The challenges confronted by the people the author encounters along the way (or those they left behind) are crucial to De La Torre’s larger project. As he puts it, “How can I write about the immigration dilemma if I do not walk the migrant trails, or sit in court while they are being processed, or worship with them at the church where they are seeking sanctuary?” (xix). In visiting these representative places and sharing his experiences with the reader, the author not only is able “to radically be in solidarity with those on the margins,” but also helps the reader to do the same.
De La Torre’s introduction, entitled “¡Presente!,” outlines the ethical approach at the foundation of his project. He attempts to posit a unique ethics of place. While localist ethical approaches are not new, and others have called for academics and activists to connect with grassroots movements, De La Torre’s assertion that avoiding “the trap of claiming the importance of social location without being present,” which can only happen when we “occupy the same space as the disenfranchised,” takes localism further (xviii). To De La Torre, this location or space is not just representative of a context, it is actually a physical place where bodies (in this case brown bodies) are located, and thus the space where the body of the scholar and/or activist should also be. The desired result of his new methodology is to bring us closer to justice. As the author states, “for me, an ethics of place means that praxis must be developed in the place of oppression, in the midst of the effects of institutional disenfranchisement in the hopes of creating an ethical response” (xviii, n 2).

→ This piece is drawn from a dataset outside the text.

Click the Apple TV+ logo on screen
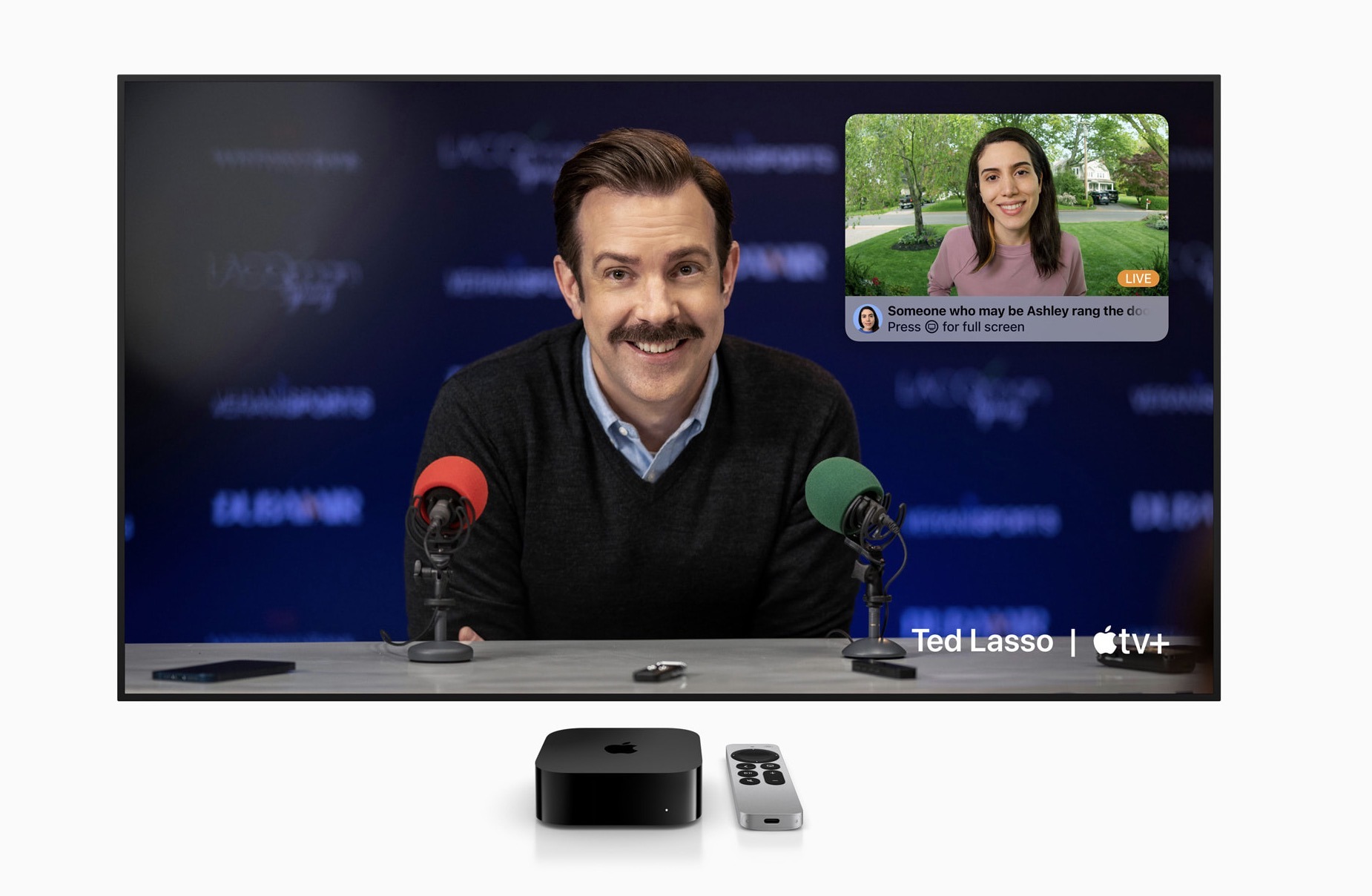1372x896 pixels. coord(1131,642)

De La Torre attempts to overcome what he sees as a false dichotomy between ethical theory and practice by upending the traditional ethical methodology, whereby ethical contemplation leads to a truth claim/theory, which then reveals the morally correct course of action. Instead, he asserts, orthodoxy should flow from orthopraxis. It would be interesting to hear the development of this theoretical approach; the process by which this theory came out of practice. De La Torre continues this practical theme throughout, later referring to a “church that believes—not due to its orthodoxy but because of its orthopraxis” (111). Developing this ethics of place is also intended to help his reader “better understand the spiritual” through justice-based practice that is engaged in transforming society (xviii).

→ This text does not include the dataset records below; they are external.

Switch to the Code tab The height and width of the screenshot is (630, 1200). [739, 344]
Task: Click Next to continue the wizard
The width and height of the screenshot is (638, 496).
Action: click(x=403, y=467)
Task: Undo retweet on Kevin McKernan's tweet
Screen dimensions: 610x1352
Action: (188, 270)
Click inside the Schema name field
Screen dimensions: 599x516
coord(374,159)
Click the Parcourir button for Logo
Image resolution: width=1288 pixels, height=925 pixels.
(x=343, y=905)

This small book attempts to achieve multiple goals, some of which are accomplished, and others that could benefit from further development. The ultimate goal of the book—to “invite the reader to leave their comfortable space and join the undocumented and their allies in the continued struggle for justice” (xx)—was successful: the reader was invited. After encountering the author’s mixture of narrative and rich description, readers will feel as if they have already been on the desert trails and leaving water and food for the migrants who would otherwise die, while at the same time feeling obligated to go there now. The author skillfully weaves together a book with an incredible depth of facts, stories, and a sense of life-and-death urgency.

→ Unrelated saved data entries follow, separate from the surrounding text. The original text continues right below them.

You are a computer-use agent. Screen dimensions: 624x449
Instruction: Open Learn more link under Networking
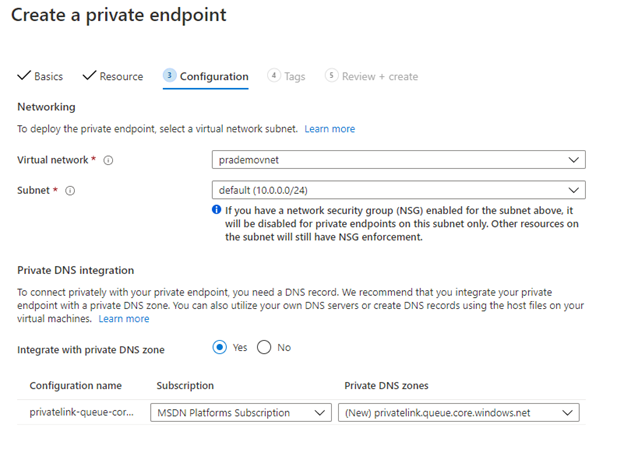(330, 129)
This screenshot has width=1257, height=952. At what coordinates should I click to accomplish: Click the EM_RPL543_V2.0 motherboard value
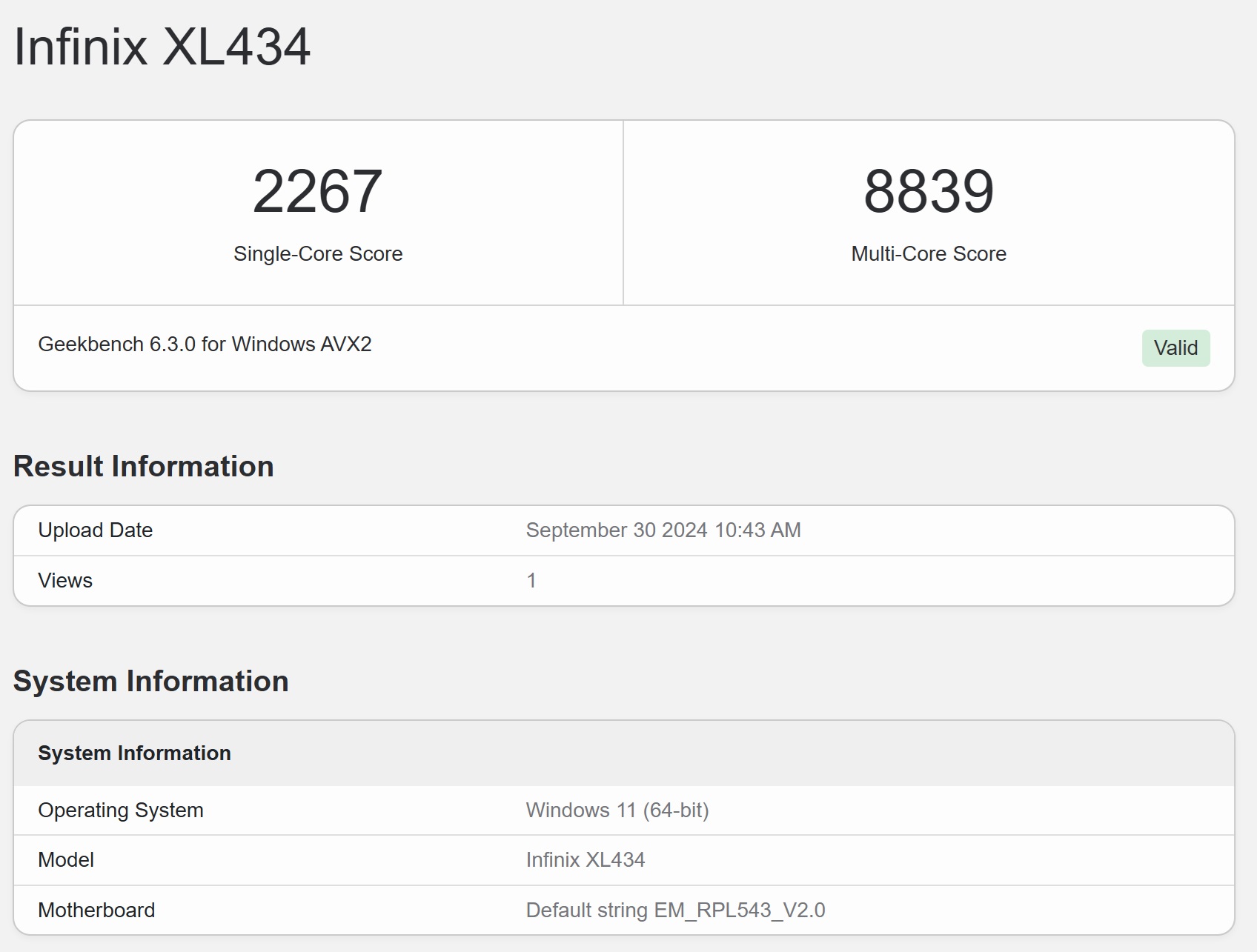[739, 911]
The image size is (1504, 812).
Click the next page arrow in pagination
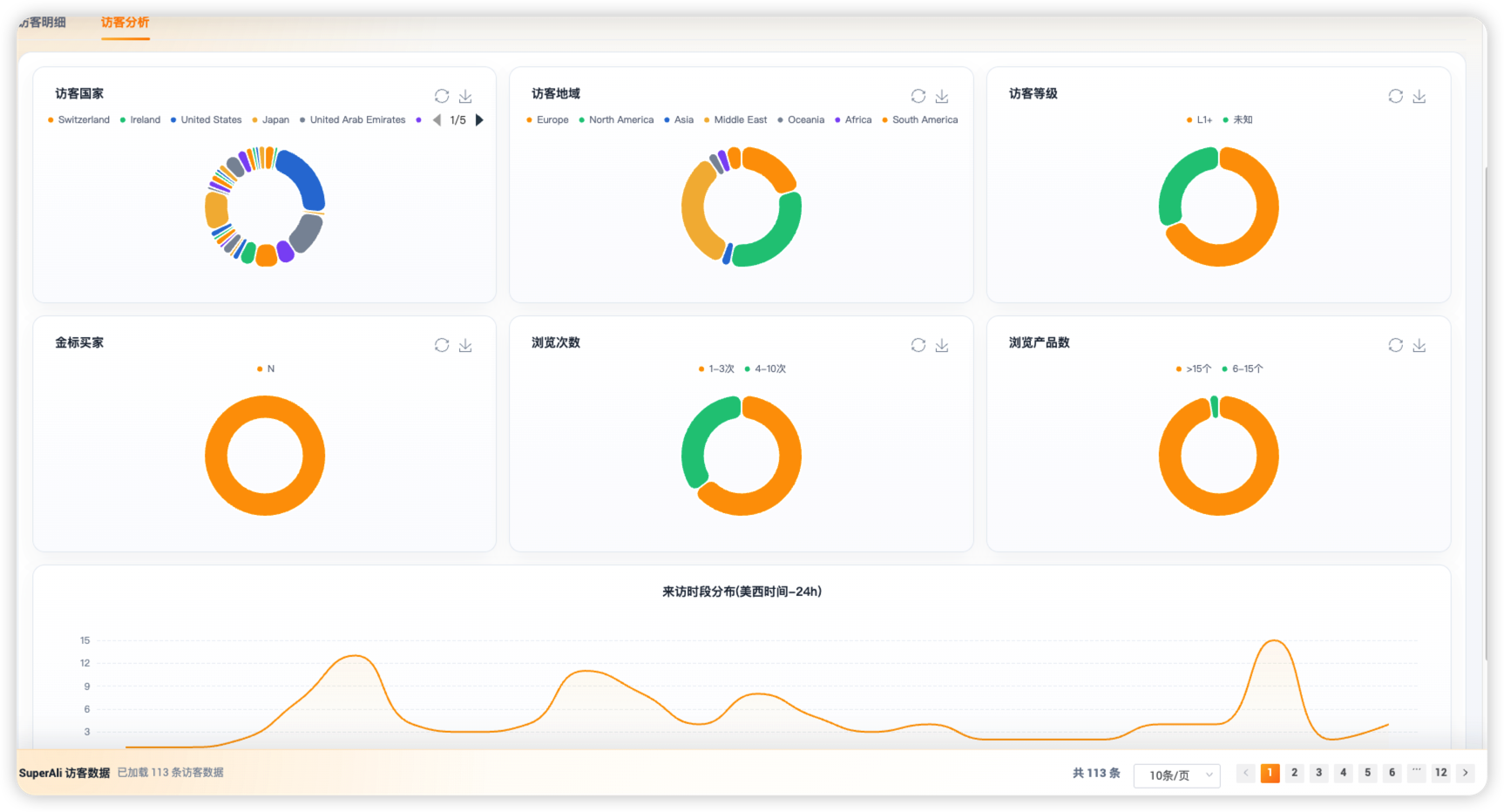1466,773
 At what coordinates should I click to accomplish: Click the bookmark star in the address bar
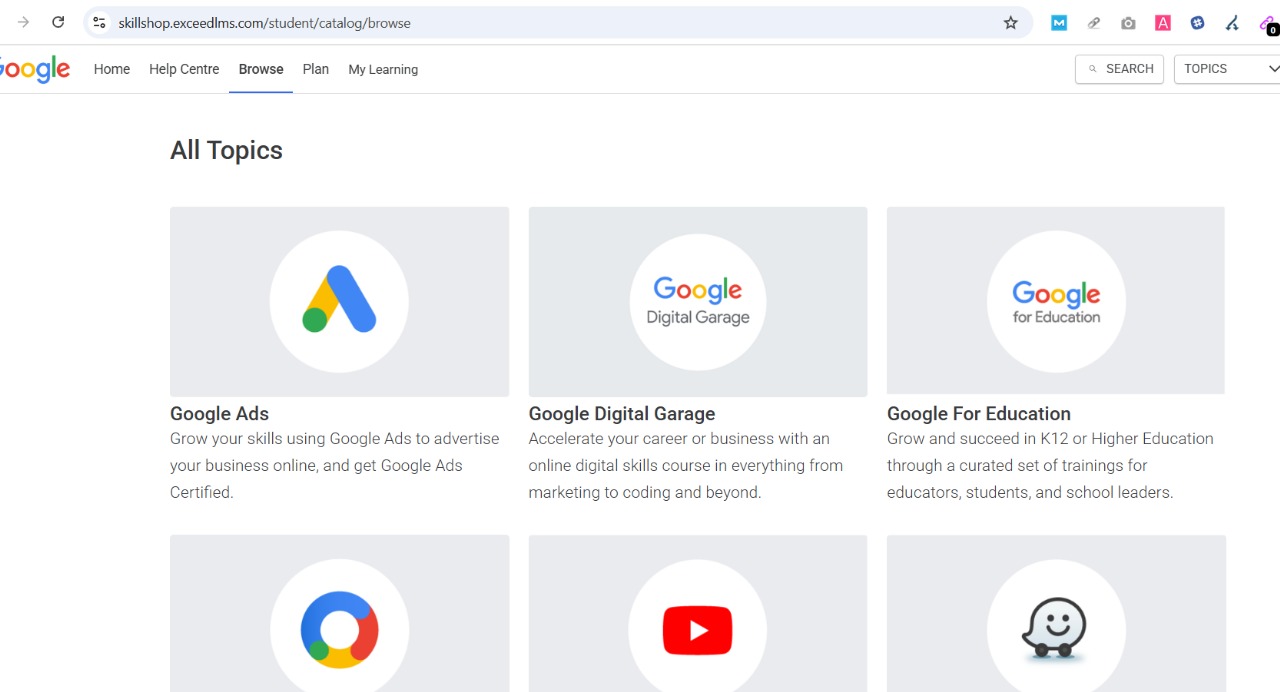point(1010,22)
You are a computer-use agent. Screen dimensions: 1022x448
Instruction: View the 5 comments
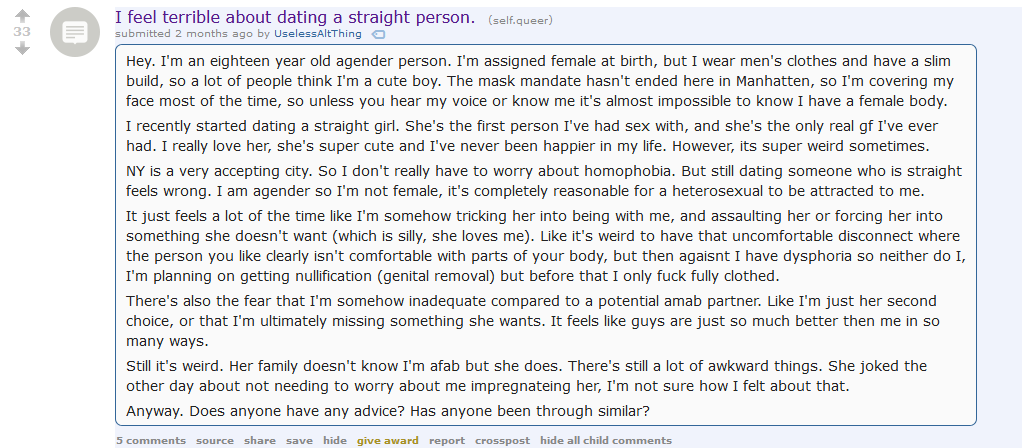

The ethics of place proposed in the book, however, needs further development, given that the author seems to assert that physical location is critical to every instance of ethics. Most people would agree that contextual ethical analysis needs to consider both the social location and the actual physical location of the marginalized. De La Torre, though, appears to claim that ethics cannot be practiced from other physical locations or, at least, prior to an ethicist being at a relevant physical location: “However we define ethics in the future, it should be derived from occupying the same physical space as the dispossessed” (xx). “An ethics of place insists that the scholar be present, to also occupy the space of the undocumented and their allies” (xix). If this is the case, then readers in their own location might not be engaging in ethics, even if acting to help the undocumented while reading this book.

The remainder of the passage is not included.